HARUN TOKAK

AĞAÇLAR AYAKTA ÖLÜR

Yeni baharın ilk günüydü.

Kışla baharın devir teslim töreni…

Kış, fırsatı ganimet bilerek soğuk kırbacını aralıksız indiriyordu kalabalıkların üzerine.

Ama hiç aldıran yoktu.

Bulutlar boşandı, boşanacaktı.

Ardı arkası kesilmeyen kalabalıklar ulu mabede doğru sökün ediyordu.
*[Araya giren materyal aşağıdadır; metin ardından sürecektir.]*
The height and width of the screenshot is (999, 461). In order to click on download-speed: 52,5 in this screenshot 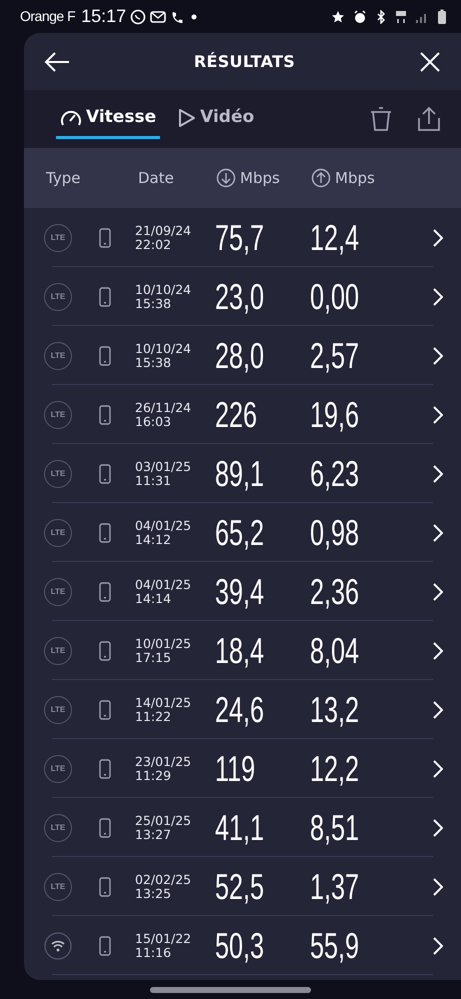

Değerli dostum Ali Rıza Bey’le ben de karıştım aralarına.

Bir devre damgasını vurmuş bilge lidere son görevimi yapmaya giderken hapishane arkadaşı Oral Çalışlar’ın onun için yazdıkları düşüyor hatırıma.

“Uzun boylu, iri yarı adam, hüzünlü bir yüzle koridorda volta atıyordu.

Bayramdan üç gün önce tutuklanmasından bu yana sürekli abdest alıyor, namaz kılıyor, dua ediyordu… Kalan vakitlerinde de Dil Okulu’nun koridorlarında, bahçesinde besmele çekiyordu.

Çocuklarına çok düşkündü. Ziyaret günleri onlar gözden kayboluncaya kadar cezaevinin penceresinden ayrılmazdı…”

Ulu mabet nice padişahları vezirleri sultanları uğurlamıştı ama ilk defa bu kadar muhteşem bir kalabalık görüyordu.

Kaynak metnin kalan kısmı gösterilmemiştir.